### PROBLEM TO WORK ON
Return, word for word, only the lines of the data below that lie between the line with "Toggle the num" and the line with "Task: Click the seed database name link", those two lines included.

====== DATASET EXTRACT

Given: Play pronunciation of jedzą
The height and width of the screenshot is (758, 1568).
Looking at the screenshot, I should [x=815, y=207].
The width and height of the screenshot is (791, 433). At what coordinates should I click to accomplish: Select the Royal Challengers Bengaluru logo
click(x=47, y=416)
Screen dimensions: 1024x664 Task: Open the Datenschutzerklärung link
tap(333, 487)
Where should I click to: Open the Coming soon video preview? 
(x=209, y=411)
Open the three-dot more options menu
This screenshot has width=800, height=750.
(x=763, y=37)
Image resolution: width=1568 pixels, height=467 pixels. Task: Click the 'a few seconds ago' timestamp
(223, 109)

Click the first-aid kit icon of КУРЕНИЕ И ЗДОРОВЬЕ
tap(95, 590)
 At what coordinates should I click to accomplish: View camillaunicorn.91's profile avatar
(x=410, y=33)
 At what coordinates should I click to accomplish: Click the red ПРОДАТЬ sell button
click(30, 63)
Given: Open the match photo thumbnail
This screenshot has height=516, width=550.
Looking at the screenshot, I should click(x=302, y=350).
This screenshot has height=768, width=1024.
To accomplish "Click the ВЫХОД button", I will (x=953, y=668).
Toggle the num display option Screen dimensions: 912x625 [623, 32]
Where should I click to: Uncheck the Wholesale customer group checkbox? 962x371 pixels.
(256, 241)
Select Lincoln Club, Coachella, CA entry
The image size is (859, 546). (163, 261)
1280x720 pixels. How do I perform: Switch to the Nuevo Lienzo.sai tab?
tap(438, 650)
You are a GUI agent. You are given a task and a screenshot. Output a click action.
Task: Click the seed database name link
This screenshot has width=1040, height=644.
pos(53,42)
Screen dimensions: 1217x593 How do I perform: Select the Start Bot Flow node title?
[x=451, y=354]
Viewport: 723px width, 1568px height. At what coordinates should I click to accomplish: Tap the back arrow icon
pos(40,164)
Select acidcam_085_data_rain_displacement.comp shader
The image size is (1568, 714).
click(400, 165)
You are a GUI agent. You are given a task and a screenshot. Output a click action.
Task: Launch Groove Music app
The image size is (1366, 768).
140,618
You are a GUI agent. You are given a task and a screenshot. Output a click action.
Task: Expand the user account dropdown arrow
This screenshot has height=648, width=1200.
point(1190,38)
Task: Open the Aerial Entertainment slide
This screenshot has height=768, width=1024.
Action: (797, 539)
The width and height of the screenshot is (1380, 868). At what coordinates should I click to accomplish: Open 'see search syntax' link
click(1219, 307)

============

### ANSWER SPACE
Toggle the num display option Screen dimensions: 912x625 [623, 32]
Where should I click to: Uncheck the Wholesale customer group checkbox? 962x371 pixels.
(256, 241)
Select Lincoln Club, Coachella, CA entry
The image size is (859, 546). (163, 261)
1280x720 pixels. How do I perform: Switch to the Nuevo Lienzo.sai tab?
tap(438, 650)
You are a GUI agent. You are given a task and a screenshot. Output a click action.
Task: Click the seed database name link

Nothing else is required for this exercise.